MATERIAL SHOWN
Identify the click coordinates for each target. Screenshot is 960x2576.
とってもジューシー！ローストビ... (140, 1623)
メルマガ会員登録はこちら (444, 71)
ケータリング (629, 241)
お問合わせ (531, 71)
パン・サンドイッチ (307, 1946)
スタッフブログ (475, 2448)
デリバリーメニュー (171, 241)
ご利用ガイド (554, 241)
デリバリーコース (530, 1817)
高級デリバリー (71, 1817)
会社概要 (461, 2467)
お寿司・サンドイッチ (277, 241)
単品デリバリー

WORK REQUIRED
Copy out the records once more. Match them exactly.

WRITTEN ANSWER
Identify the click coordinates for each target. Screenshot is 960x2576.
とってもジューシー！ローストビ... (140, 1623)
メルマガ会員登録はこちら (444, 71)
ケータリング (629, 241)
お問合わせ (531, 71)
パン・サンドイッチ (307, 1946)
スタッフブログ (475, 2448)
デリバリーメニュー (171, 241)
ご利用ガイド (554, 241)
デリバリーコース (530, 1817)
高級デリバリー (71, 1817)
会社概要 (461, 2467)
お寿司・サンドイッチ (277, 241)
単品デリバリー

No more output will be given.